● **SET PROBLEM**:
Could you copy the items below word for word, from the line containing "Given: Disable the Включен toggle switch" down through the line containing "click(x=31, y=254)", including both of those lines?

● **RECORDS FOR THIS EXERCISE**:
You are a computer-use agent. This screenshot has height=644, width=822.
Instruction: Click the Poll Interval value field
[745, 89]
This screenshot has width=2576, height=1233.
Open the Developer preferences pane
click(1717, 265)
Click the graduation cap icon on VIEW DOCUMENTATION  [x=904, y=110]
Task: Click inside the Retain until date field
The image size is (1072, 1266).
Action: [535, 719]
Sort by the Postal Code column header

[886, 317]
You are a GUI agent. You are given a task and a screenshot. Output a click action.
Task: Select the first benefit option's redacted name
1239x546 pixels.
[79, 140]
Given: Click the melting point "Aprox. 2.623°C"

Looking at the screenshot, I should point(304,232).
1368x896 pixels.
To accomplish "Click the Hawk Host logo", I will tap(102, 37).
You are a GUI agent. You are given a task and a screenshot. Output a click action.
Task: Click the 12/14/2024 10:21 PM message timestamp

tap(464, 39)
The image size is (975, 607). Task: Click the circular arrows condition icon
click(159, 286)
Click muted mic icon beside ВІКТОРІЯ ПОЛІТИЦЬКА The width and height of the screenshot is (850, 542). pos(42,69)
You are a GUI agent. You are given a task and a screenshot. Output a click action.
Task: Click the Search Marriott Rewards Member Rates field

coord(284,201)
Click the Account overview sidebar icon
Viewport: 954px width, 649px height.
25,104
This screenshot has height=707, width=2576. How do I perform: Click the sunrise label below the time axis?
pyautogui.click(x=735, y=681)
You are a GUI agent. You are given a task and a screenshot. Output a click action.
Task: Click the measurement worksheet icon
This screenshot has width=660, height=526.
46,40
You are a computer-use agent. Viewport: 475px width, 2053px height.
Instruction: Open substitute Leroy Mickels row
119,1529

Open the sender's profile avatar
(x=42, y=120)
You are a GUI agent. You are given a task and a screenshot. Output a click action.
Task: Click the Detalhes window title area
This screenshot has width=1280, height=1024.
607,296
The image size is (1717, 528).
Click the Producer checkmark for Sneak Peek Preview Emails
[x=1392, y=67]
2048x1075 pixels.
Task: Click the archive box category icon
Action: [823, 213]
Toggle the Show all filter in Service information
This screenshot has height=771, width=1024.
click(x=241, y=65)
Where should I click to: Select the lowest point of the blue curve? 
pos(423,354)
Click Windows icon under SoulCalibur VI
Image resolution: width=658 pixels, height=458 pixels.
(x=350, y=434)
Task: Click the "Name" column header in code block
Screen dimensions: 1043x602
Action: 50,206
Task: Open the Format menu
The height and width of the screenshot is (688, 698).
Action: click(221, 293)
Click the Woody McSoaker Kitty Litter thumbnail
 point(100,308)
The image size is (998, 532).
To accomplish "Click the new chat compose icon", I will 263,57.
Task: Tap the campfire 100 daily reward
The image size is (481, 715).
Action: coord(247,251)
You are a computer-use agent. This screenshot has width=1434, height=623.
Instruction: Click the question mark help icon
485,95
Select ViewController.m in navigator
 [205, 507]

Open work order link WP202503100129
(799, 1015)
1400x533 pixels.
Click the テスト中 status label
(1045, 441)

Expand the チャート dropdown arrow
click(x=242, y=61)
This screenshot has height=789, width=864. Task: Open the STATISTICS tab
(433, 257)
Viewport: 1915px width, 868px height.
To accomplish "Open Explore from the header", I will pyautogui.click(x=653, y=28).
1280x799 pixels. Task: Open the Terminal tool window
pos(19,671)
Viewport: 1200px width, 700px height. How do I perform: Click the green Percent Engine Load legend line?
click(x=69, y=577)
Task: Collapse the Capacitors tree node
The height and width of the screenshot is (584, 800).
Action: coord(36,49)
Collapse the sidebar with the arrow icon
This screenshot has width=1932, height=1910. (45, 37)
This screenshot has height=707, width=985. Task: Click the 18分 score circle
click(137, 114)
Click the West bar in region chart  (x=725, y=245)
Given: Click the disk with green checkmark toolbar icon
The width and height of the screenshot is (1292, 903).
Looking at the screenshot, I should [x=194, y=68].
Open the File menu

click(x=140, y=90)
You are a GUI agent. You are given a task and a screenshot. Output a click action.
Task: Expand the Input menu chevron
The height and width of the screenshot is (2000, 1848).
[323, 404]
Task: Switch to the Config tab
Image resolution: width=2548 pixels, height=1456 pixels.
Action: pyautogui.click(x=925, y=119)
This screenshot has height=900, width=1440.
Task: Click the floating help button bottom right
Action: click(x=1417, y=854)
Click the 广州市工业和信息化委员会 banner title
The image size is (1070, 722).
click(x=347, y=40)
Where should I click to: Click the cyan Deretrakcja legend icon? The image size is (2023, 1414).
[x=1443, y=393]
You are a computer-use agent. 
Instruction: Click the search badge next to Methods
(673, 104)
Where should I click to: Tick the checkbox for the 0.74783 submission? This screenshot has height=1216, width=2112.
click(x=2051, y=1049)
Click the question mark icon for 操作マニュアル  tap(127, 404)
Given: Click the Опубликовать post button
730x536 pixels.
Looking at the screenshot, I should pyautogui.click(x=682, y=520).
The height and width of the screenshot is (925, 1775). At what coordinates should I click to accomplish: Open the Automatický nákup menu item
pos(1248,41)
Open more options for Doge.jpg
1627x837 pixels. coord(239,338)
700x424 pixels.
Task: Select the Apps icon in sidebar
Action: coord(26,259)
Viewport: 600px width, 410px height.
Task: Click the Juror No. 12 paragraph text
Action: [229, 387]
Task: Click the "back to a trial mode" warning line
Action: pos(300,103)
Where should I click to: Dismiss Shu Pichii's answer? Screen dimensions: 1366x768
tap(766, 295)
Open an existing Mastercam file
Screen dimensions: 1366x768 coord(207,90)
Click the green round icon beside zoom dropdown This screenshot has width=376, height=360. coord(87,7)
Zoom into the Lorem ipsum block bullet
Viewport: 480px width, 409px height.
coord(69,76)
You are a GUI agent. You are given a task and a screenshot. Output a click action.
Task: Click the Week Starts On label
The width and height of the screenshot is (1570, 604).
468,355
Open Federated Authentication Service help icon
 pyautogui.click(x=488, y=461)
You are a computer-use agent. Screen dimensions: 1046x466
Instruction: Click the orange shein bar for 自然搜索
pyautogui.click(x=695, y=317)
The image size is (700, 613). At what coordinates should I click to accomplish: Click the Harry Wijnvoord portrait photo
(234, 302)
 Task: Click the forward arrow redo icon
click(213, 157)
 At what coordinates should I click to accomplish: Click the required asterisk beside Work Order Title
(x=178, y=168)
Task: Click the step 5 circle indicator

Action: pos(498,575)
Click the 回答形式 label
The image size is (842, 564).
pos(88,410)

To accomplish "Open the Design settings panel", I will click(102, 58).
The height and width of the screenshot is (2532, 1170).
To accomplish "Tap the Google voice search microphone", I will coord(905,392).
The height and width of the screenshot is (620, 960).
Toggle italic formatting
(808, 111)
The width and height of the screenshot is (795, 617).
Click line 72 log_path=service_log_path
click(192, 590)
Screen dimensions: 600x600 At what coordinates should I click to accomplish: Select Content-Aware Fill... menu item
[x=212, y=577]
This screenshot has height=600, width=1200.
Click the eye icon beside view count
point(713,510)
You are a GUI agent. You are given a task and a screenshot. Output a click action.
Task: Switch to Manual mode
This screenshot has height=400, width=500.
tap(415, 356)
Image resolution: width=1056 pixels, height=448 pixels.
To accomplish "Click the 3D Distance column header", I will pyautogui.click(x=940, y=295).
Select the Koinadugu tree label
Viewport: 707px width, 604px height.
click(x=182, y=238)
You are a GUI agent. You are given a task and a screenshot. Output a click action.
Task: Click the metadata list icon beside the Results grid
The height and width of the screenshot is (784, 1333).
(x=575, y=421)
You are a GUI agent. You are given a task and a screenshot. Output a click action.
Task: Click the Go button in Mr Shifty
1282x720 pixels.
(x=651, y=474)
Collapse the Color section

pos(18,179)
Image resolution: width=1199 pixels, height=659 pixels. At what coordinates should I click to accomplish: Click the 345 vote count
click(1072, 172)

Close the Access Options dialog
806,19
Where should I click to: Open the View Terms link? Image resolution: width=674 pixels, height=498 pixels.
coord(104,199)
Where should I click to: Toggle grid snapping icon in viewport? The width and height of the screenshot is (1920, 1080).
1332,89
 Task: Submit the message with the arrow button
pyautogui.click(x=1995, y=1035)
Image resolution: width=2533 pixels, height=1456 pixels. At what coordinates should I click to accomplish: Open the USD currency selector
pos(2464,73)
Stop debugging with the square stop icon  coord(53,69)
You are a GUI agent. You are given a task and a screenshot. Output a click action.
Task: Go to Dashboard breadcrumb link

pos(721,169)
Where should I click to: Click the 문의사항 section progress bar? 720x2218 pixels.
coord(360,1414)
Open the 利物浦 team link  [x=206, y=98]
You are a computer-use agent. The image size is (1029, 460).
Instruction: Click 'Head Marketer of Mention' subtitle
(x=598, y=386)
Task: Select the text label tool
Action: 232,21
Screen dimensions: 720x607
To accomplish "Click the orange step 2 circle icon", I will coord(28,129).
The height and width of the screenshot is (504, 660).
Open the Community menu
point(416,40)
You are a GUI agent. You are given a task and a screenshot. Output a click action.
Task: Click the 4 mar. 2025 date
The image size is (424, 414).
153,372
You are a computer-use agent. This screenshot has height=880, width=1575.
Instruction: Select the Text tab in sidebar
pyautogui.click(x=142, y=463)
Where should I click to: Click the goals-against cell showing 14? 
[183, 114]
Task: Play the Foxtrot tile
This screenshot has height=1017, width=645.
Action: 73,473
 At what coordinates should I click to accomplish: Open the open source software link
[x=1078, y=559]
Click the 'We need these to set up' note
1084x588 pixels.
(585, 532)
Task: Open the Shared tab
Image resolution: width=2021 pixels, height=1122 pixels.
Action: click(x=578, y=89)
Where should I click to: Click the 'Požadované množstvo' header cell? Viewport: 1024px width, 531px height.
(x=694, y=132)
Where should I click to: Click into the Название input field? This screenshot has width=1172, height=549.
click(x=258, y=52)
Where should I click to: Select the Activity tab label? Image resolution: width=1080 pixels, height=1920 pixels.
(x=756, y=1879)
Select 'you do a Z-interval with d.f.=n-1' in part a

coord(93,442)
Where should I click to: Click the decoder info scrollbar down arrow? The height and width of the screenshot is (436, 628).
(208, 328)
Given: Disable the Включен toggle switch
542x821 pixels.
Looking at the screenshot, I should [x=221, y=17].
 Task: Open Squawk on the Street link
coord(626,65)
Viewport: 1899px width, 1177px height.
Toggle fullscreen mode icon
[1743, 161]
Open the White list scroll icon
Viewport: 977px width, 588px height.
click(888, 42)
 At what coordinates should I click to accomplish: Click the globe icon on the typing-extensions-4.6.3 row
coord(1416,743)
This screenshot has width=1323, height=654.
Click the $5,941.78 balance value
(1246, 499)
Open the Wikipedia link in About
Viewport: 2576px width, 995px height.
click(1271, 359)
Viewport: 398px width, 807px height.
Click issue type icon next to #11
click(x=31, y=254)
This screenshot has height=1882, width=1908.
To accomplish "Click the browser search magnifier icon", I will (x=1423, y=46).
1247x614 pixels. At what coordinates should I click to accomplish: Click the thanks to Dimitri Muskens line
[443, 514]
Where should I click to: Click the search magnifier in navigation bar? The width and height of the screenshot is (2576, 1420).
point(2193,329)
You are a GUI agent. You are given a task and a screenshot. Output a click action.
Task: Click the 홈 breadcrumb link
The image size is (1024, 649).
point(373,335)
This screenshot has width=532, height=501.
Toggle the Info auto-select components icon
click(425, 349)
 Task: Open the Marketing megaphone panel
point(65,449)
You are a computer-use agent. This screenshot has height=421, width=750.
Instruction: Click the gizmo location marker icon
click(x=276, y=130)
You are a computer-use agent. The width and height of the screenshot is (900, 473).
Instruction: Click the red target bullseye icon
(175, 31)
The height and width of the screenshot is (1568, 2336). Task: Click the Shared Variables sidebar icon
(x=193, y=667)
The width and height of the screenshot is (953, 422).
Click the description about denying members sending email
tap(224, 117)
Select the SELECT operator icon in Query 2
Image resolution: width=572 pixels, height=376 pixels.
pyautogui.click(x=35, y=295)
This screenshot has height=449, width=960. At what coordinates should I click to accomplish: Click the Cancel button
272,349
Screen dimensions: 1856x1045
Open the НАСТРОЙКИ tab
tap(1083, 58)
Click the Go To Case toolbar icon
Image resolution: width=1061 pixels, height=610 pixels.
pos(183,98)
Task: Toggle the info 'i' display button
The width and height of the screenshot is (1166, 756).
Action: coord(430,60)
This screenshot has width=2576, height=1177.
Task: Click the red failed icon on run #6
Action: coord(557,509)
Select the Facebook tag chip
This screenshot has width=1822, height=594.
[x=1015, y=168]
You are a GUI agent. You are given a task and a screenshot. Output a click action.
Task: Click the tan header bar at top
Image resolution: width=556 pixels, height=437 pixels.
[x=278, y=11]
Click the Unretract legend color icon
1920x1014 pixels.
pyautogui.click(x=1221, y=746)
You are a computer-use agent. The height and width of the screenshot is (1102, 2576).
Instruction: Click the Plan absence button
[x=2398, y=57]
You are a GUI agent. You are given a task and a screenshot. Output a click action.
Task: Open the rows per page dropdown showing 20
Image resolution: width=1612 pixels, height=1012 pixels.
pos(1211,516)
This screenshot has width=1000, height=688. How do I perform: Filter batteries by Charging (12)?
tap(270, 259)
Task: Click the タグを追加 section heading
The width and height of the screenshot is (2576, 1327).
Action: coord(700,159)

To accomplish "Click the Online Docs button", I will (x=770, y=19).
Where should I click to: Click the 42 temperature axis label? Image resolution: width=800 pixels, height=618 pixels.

● **REPLY TO THE EXERCISE**:
Given: Disable the Включен toggle switch
542x821 pixels.
Looking at the screenshot, I should [x=221, y=17].
 Task: Open Squawk on the Street link
coord(626,65)
Viewport: 1899px width, 1177px height.
Toggle fullscreen mode icon
[1743, 161]
Open the White list scroll icon
Viewport: 977px width, 588px height.
click(888, 42)
 At what coordinates should I click to accomplish: Click the globe icon on the typing-extensions-4.6.3 row
coord(1416,743)
This screenshot has width=1323, height=654.
Click the $5,941.78 balance value
(1246, 499)
Open the Wikipedia link in About
Viewport: 2576px width, 995px height.
click(1271, 359)
Viewport: 398px width, 807px height.
Click issue type icon next to #11
click(x=31, y=254)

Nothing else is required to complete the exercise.